* Material for this task *
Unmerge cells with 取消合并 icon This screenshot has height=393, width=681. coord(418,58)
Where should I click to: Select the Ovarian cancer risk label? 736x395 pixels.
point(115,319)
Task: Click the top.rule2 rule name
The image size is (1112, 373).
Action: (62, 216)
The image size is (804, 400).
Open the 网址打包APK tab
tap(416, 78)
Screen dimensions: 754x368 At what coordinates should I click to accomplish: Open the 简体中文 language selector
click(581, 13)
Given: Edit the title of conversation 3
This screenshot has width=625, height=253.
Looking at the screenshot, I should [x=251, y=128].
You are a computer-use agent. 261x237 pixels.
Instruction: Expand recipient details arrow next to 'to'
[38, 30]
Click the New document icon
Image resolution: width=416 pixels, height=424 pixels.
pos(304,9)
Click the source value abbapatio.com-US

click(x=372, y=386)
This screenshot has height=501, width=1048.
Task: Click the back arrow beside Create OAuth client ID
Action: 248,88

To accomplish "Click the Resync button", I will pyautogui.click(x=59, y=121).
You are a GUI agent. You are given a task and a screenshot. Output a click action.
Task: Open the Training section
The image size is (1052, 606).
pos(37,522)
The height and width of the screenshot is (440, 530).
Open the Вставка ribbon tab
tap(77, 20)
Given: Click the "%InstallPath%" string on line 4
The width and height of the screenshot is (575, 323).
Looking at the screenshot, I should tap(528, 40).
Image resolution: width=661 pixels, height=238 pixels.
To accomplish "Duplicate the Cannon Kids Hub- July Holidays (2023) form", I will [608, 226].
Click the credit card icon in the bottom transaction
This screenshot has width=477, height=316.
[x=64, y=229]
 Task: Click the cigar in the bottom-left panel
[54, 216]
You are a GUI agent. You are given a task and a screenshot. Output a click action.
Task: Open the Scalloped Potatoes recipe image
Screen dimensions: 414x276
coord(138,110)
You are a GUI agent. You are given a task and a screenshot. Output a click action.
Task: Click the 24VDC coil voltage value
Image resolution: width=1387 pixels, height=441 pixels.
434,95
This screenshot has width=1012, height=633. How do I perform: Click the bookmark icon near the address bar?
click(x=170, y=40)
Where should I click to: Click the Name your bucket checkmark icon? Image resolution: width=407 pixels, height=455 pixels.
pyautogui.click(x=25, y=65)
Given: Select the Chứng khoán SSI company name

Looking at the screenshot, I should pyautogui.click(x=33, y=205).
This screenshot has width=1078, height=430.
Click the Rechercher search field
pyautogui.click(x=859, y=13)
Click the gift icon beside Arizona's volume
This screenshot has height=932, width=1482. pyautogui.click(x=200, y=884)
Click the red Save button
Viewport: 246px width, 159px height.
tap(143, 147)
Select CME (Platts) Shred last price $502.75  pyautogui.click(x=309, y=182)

* Exercise prompt *
Find the word "will" in the records. Copy every line it appears in.

* Solution *
To accomplish "Click the Resync button", I will pyautogui.click(x=59, y=121).
To accomplish "Duplicate the Cannon Kids Hub- July Holidays (2023) form", I will [608, 226].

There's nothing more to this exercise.